To address these issues some have started applying differential privacy approaches. Differential privacy is a definition of privacy that limits how much an analysis should vary if conducted with or without any given individual’s data. To date, it’s been applied by organizations like Apple, Google, Facebook (now Meta), Microsoft, and the U.S. Census Bureau, for a range of use cases. For example, Apple uses differential privacy to analyze emojis that are generally popular while limiting the extent to which individuals’ emoji preferences are learned. The U.S. Census Bureau is using differential privacy in releasing results of the 2020 Census.

Analyses Under Differential Privacy

Conducting an analysis under differential privacy often means adding a calibrated amount of noise to results, where the more noise we expect to add implies stronger privacy protections. A “privacy budget” parameter controls this trade-off. The higher the chosen privacy budget, the less noise we expect to be added to the result, and the higher the accuracy of the release (i.e., how close the release is to the actual result). The privacy-accuracy trade-off also exists with confidence intervals constructed under differential privacy, but setting privacy budgets for confidence intervals also requires considering how two sources of error — measurement error and noise from differential privacy — combine and impact the released confidence interval.

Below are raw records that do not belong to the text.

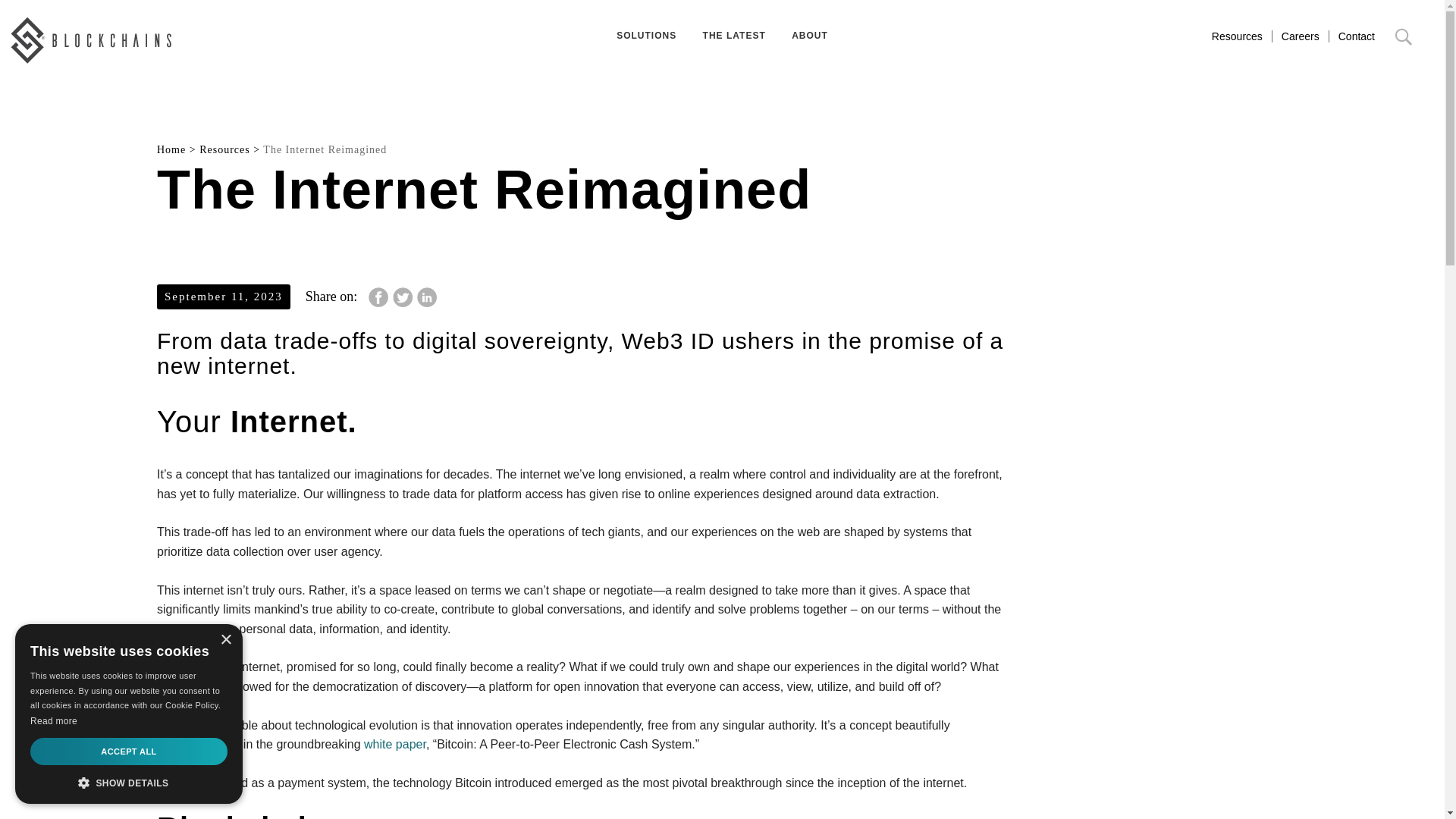
Resources (224, 149)
Home (171, 149)
THE LATEST (734, 35)
ABOUT (810, 35)
Read more (53, 720)
Resources (1236, 36)
Blockchains (91, 40)
Careers (1299, 36)
SOLUTIONS (646, 35)
Contact (1356, 36)
white paper (395, 744)
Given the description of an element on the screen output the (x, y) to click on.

So how much differential privacy noise should be added? What is the right privacy budget for a given context? We designed a visualization interface, Visualizing Privacy (ViP), that allows a user to experiment with different privacy budgets and see their implications around accuracy of both point estimates and confidence intervals, and privacy in terms of disclosure risk so that they may weigh accuracy and privacy for specific scenarios.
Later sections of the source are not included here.